Royal Windsor has announced that it will bring back dressage and change the timetable to make the most of the new permanent all-weather surface, which will debut this year.

Organisers confirmed last week that the planned 120m x 60m all-weather arena, for which planning permission had been secured just before Christmas, would be ready for this year’s show. Martin Collins has been appointed to build the £500,000 ring, which will be known as Castle Arena, as well as a 50x25m collecting ring and an all-weather 400m horsewalk.

“For years Royal Windsor has had a stunning backdrop but a main ring that was at the mercy of the weather,” says show director Simon Brook-Ward. “We now not only have the picturesque setting but we also, arguably, have the best going for an outdoor equestrian event in the country.”

The new ring will allow Royal Windsor to bring back dressage, which had been cut out of the programme after the washout in 2003 because the venue didn’t have an all-weather surface. “[Dressage] competitors didn’t want to compete on grass any more — so now we have an all weather surface, they want to come back,” says spokeswoman Candy Burnyeat.

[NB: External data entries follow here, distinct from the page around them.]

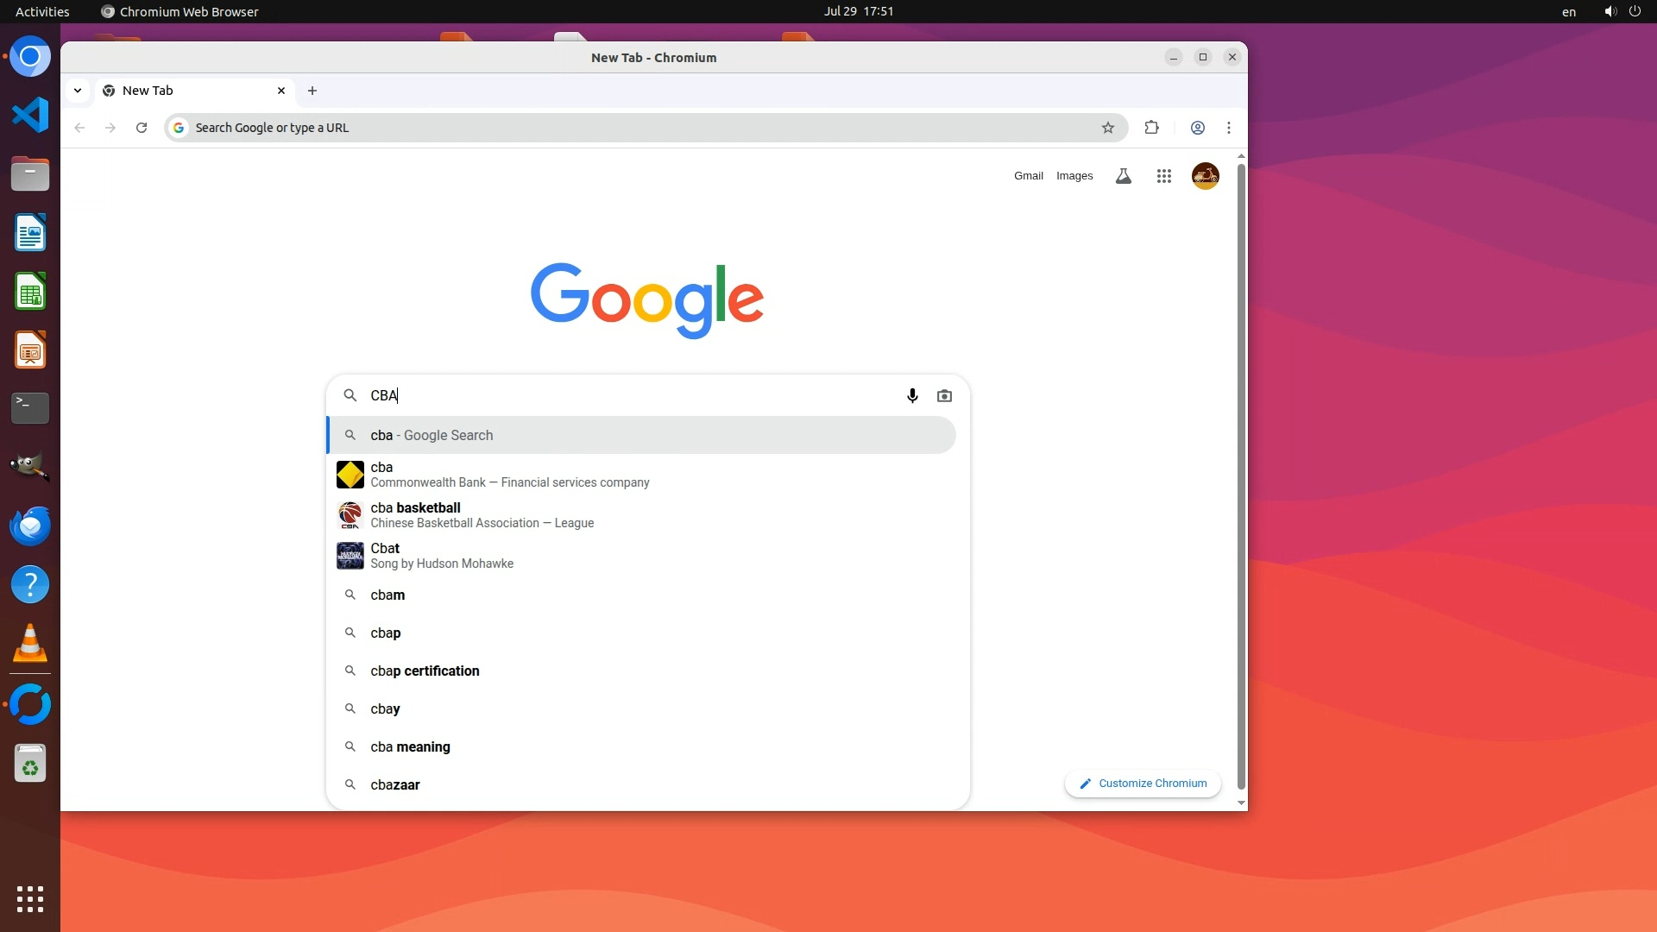Image resolution: width=1657 pixels, height=932 pixels.
Task: Click the page vertical scrollbar
Action: [x=1241, y=475]
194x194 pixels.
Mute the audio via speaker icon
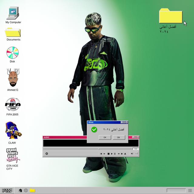pos(132,154)
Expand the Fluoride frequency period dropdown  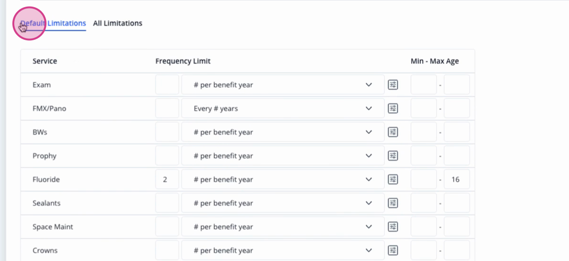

A new gala evening on Friday 13 May will see a dressage demonstration by Carl Hester and four pairs of international competitors engage in a pas-de-deux. All the displays — including the Musical Drive of the King’s Troop, RHA and the Musical Ride of the Household Cavalry — will also take place on Friday evening.

Royal Windsor may well expand its dressage programme in coming years “to make the maximum possible use of the surface and include the highest possible level of competition,” according to Burnyeat, but she can’t yet confirm what will be included in the future.

Show jumping also stands to benefit from the new arena, as all the classes, including the Horse & Hound Foxhunter and others which used to take place in outer rings, will now take place on the all-weather surface.

However, the show will only have three rings in 2005 — the new Castle Arena, Frogmore and Copper Horse — and this has inevitably led to cuts in classes.

The amateur hunter classes, heavy horse turnouts and obstacle driving and three show jumping classes which had duplicates in the new arena will all go, as will the private driving, although the BDS Concours d’Elegance, the Country Life Coaching Marathon and the light trade and agricultural turnouts remain. The RDA Concours d’Elegance has also been cut, but one driving class and one non-driving class have been retained for this group.